The computational approach uses EBImage to segment cells and extract quantitative cellular and nuclear features44. For our morphometric analysis, we utilized the extracted features to further analyze the identified rare cells. Features correspond to cell size and eccentricity, nucleus size and eccentricity, immunofluorescent intensity of the DAPI, PanCK, VIM, CD45/CD31 channels, and the ratios of all combinations of these features to one another. Values for the immunofluorescent channels are reported as the mean signal over cell area, normalized per slide to interval 0-1.

Statistical analysis

Statistical two-sided analyses were performed using R (Version 4.1.1., Boston, MA). Groups were compared using Kruskal-Wallis (one-way ANOVA on ranks) for non-parametric rank-based dependence between multiple groups to compare whether the distributions have a median shift greater than the null hypothesis, and student’s t-test to determine if there is a significant difference between the means of two groups, for all analyses. P values below 0.05 were considered statistically significant. No correction was conducted as the comparisons were planned comparisons. Pearson correlation was used to evaluate the relationship between study groups.

Machine learning model

The primary goal of this study was to determine the ability of HDSCA3.0 rare cell detection to stratify normal donor, early-stage BC, and late-stage BC into distinct groups based on the rare cellular events detected using the LBx approach. While this stratification was initially performed using statistical analysis on the cell counts, we explored the ability of using machine learning models with the target variable of disease state. We used the manual enumeration recorded as event counts per ml per fluorescent channel type. To overcome discrepancies in the sample size, we randomly oversampled the late-stage BC group to match the size of the early-stage BC cohort.
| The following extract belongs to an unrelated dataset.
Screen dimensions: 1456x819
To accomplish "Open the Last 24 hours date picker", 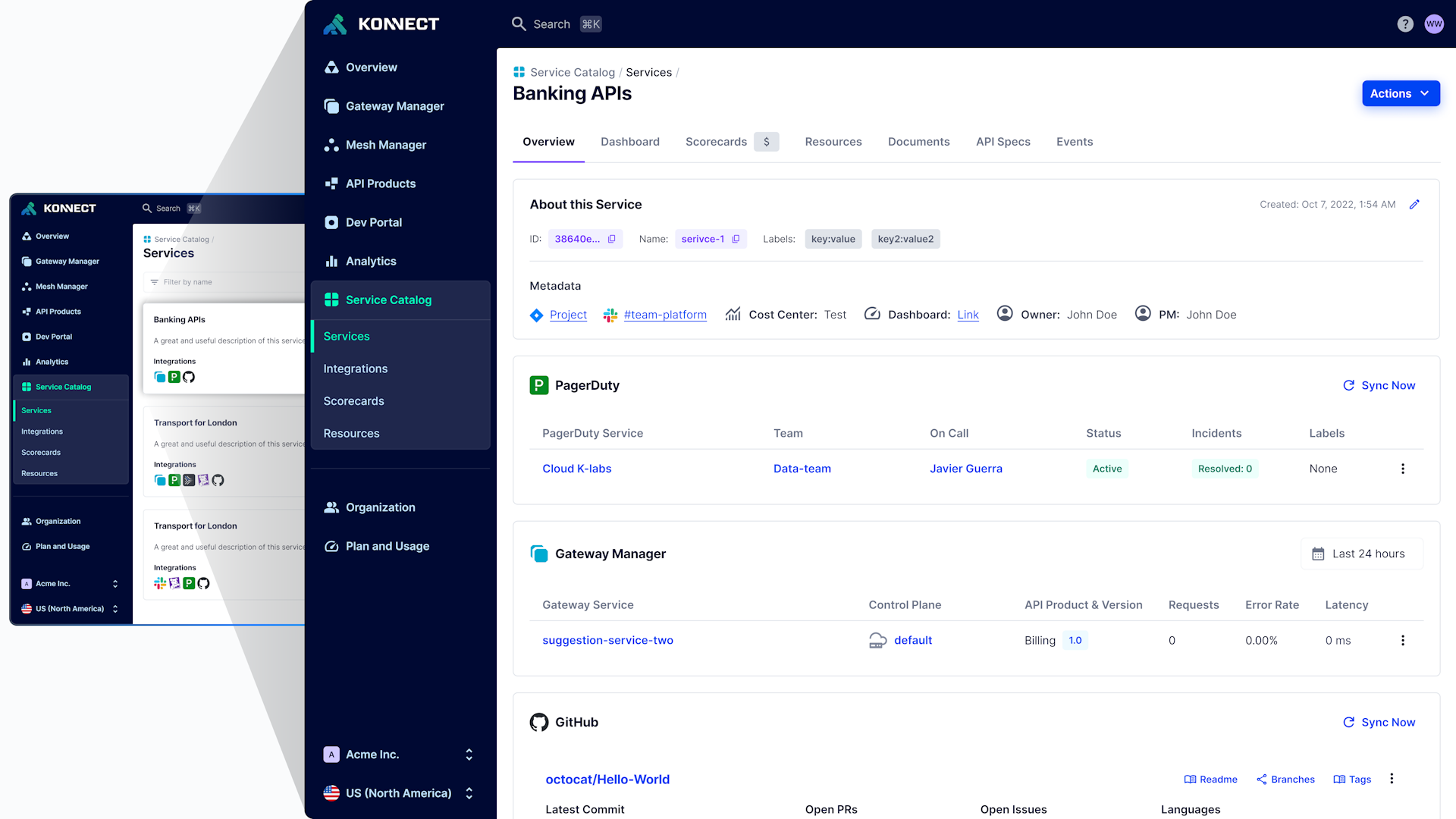I will pyautogui.click(x=1361, y=554).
Similarly, we oversampled the normal group to match the size of the combined BC groups. To ensure we were not biasing the dataset by oversampling two groups, we also performed combinations of random undersampling of early-stage and oversampling normal, as well as undersampling both early- and late-stage groups.

For the model, we tested random forest, logistic regression, and naïve bayes algorithms using Python 3 (Python Software Foundation, https://www.python.org/) and Orange 3.0 data-mining toolbox in Python73. Model comparison was done by measuring the accuracy, sensitivity, specificity, and AUC (area under the ROC curve) to evaluate performance. In all comparisons, the random forest was the top performing algorithm.

To determine the stratification efficiency of the LBx using HDSCA3.0, a random forest algorithm was used to develop models to predict disease state classification. We built a random forest model with 10 trees. Our random forest model was trained, validated, and tested using data from 296 samples (74 early-stage, 74 latestage, and 148 normal donors). Training and validation of the model was performed on ~75% of the dataset through random selection (111 BC and 111 normal donors for cancer vs. normal/56 early-stage BC and 55 latestage BC for early vs. late), using 10-fold cross validation. Testing of the model was performed on the remaining ~25% of the dataset (37 BC and 37 normal donors for cancer vs. normal/18 early-stage BC and 19 late-stage BC for early vs. late), thereby maintaining the class distribution across training/validation/test sets.